**What is needed**
The word "agent" occurs in some lines of the data. Return each such line.

**Input**
§ §

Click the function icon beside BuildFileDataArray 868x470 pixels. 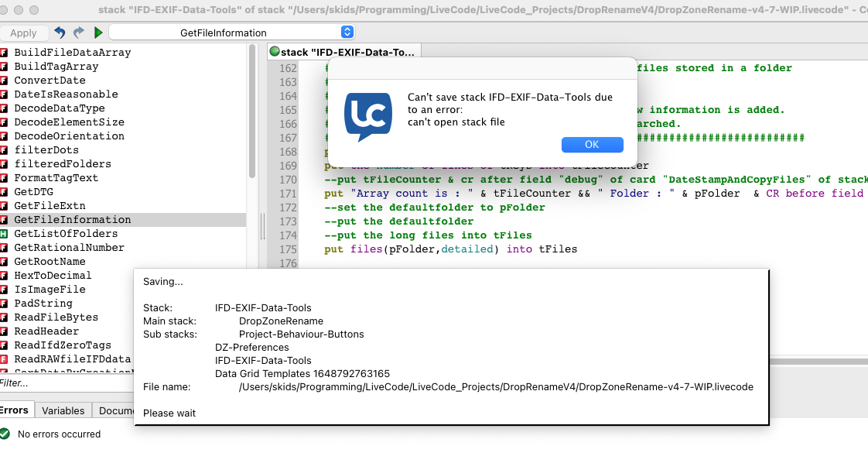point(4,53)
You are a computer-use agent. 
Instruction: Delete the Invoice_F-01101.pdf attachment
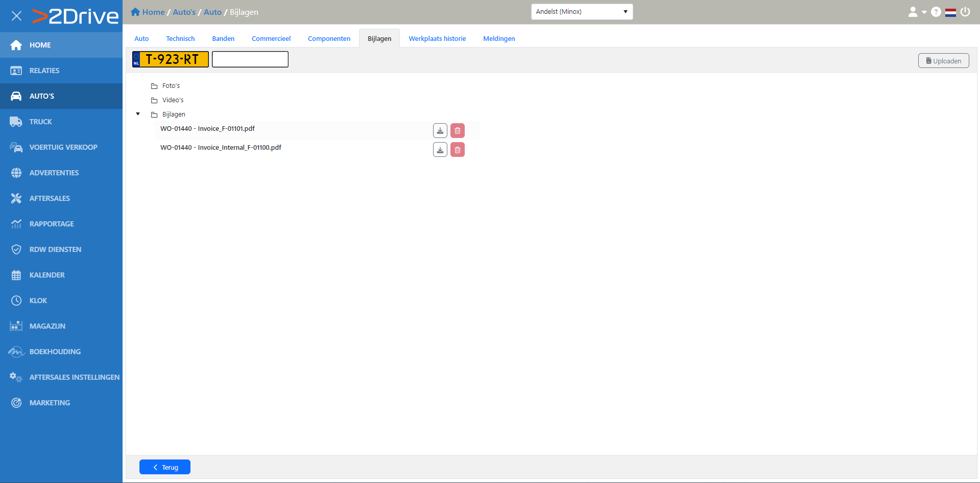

§ §

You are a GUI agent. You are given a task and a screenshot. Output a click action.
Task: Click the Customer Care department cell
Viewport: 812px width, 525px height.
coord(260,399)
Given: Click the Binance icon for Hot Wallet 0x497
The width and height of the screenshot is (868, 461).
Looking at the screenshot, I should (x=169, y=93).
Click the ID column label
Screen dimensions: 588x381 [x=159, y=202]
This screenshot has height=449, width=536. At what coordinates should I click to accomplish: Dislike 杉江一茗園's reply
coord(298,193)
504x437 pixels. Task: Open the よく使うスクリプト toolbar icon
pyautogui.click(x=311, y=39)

§ §

**Solution**
You are a computer-use agent. 
You are a GUI agent. You are given a task and a screenshot. Output a click action.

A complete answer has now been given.